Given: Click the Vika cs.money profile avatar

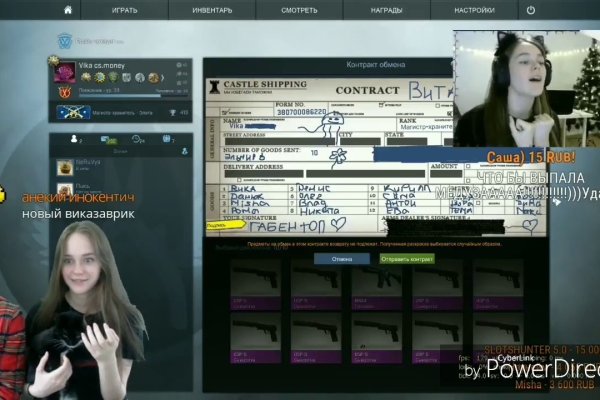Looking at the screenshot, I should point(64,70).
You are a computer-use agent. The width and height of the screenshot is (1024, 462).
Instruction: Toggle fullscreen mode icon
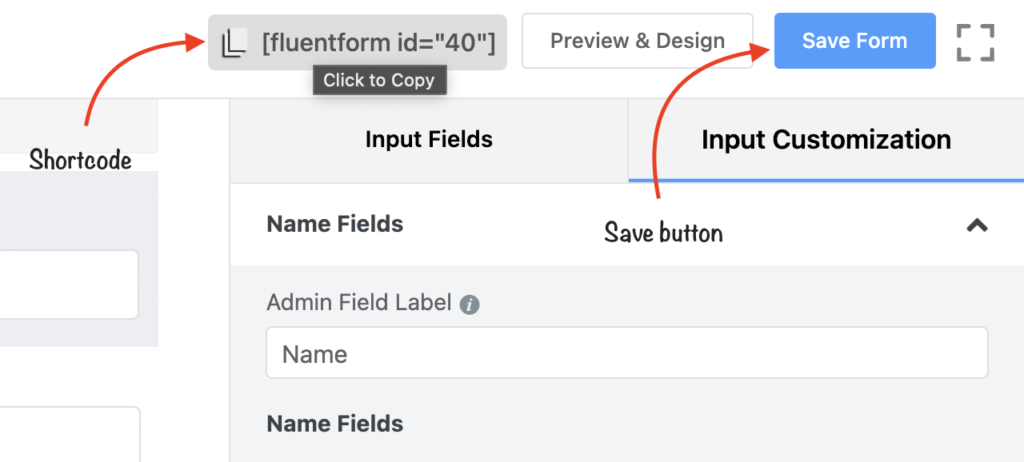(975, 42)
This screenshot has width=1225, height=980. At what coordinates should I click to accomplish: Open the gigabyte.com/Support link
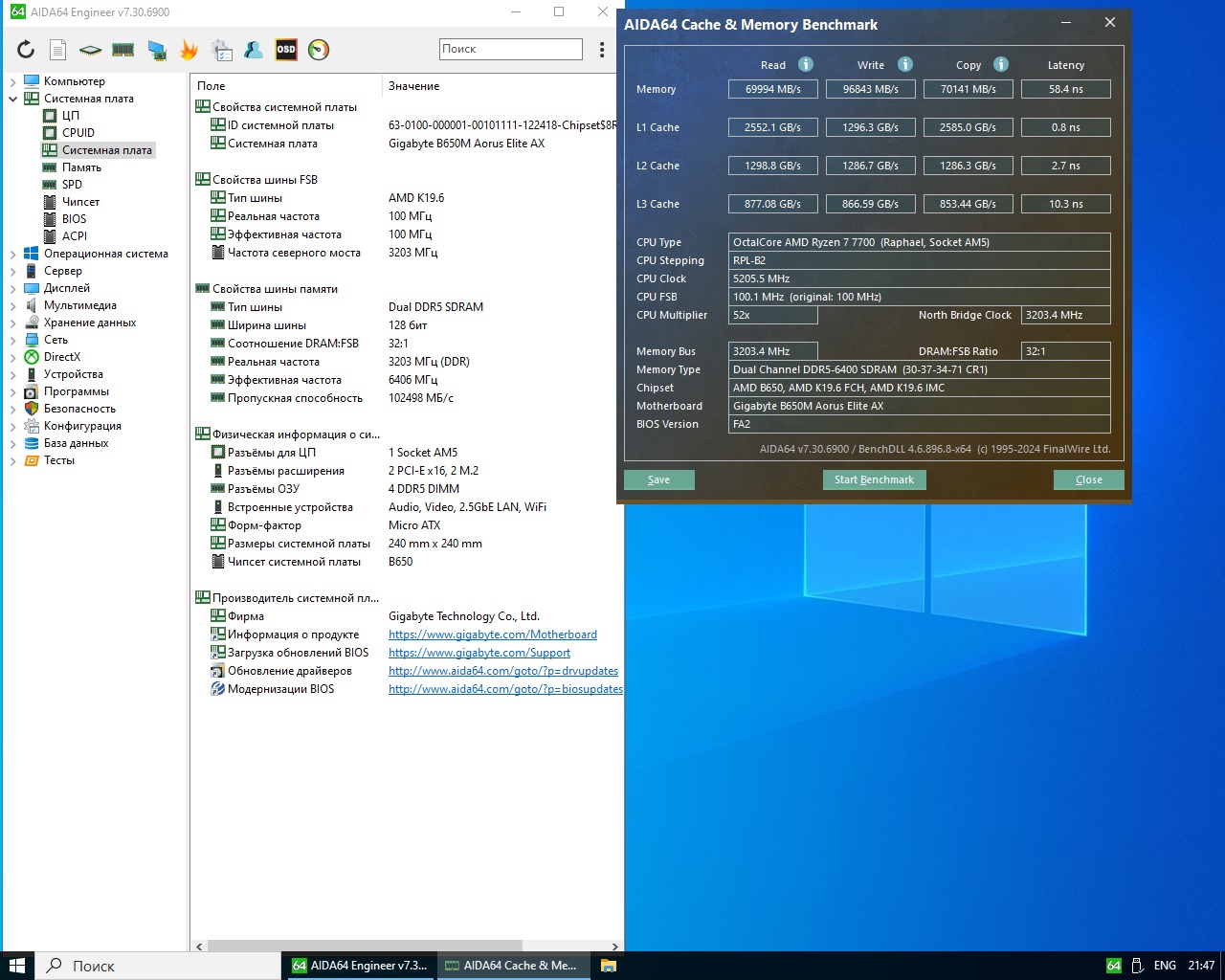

+++

**STATED GOAL:** Retype the listing above word for word, leaving out the pictures.

**RESPONSE BELOW:**
Given: Click the Vika cs.money profile avatar

Looking at the screenshot, I should point(64,70).
You are a computer-use agent. The width and height of the screenshot is (1024, 462).
Instruction: Toggle fullscreen mode icon
(975, 42)
This screenshot has width=1225, height=980. At what coordinates should I click to accomplish: Open the gigabyte.com/Support link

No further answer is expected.